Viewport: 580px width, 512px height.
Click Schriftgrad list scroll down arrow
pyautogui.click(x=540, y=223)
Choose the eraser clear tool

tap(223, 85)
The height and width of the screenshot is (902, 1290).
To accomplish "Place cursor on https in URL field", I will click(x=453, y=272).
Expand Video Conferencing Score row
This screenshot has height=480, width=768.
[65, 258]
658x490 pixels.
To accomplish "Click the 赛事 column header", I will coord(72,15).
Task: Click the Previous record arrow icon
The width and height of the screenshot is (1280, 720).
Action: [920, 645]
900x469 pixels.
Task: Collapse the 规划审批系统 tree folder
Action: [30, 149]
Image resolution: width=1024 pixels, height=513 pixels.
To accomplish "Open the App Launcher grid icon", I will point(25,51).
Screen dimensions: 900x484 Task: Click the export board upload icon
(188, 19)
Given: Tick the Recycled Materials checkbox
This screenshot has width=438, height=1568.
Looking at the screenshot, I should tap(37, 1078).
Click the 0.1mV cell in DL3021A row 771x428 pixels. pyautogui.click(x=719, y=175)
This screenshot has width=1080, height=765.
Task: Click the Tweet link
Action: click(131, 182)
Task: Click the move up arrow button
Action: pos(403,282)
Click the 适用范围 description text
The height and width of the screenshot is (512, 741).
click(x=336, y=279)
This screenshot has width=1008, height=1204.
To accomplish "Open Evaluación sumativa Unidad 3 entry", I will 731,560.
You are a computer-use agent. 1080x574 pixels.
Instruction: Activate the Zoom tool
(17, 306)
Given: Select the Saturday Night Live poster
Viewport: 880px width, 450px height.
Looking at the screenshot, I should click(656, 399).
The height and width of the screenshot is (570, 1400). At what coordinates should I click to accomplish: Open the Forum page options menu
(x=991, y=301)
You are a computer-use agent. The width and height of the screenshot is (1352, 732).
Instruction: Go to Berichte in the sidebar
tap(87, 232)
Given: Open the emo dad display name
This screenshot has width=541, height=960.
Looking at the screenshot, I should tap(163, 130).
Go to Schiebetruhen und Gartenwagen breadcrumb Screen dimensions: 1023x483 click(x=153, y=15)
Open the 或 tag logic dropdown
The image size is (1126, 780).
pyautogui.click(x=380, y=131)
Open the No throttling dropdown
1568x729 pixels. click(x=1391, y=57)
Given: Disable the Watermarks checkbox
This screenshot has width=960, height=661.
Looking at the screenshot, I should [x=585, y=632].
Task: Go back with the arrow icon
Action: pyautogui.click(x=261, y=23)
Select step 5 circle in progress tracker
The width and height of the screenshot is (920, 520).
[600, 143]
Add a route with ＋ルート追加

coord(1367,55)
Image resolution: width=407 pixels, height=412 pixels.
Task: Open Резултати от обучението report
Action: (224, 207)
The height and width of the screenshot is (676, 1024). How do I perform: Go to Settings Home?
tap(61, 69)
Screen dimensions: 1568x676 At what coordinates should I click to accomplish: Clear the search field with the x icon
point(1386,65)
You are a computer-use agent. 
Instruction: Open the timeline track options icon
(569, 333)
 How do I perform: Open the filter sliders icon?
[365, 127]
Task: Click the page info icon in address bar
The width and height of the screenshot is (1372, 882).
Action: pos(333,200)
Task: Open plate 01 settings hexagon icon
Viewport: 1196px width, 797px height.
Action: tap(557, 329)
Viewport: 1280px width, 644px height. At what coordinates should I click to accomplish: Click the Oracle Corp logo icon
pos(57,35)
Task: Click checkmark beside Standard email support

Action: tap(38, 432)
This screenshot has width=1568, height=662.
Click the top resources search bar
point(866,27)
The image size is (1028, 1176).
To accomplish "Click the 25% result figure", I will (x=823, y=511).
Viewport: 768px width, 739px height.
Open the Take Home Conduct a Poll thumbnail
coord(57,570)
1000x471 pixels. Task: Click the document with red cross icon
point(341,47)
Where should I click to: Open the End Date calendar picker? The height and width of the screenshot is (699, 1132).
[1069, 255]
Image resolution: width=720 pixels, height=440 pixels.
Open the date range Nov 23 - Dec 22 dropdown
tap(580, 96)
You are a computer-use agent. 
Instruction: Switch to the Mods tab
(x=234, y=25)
-.-.-
**Your assignment:** Reproduce only the lines running from the one that contains "Viewport: 1196px width, 797px height." to the last line of the records.

**Response:**
Viewport: 1196px width, 797px height.
Action: tap(557, 329)
Viewport: 1280px width, 644px height. At what coordinates should I click to accomplish: Click the Oracle Corp logo icon
pos(57,35)
Task: Click checkmark beside Standard email support

Action: tap(38, 432)
This screenshot has width=1568, height=662.
Click the top resources search bar
point(866,27)
The image size is (1028, 1176).
To accomplish "Click the 25% result figure", I will (x=823, y=511).
Viewport: 768px width, 739px height.
Open the Take Home Conduct a Poll thumbnail
coord(57,570)
1000x471 pixels. Task: Click the document with red cross icon
point(341,47)
Where should I click to: Open the End Date calendar picker? The height and width of the screenshot is (699, 1132).
[1069, 255]
Image resolution: width=720 pixels, height=440 pixels.
Open the date range Nov 23 - Dec 22 dropdown
tap(580, 96)
You are a computer-use agent. 
Instruction: Switch to the Mods tab
(x=234, y=25)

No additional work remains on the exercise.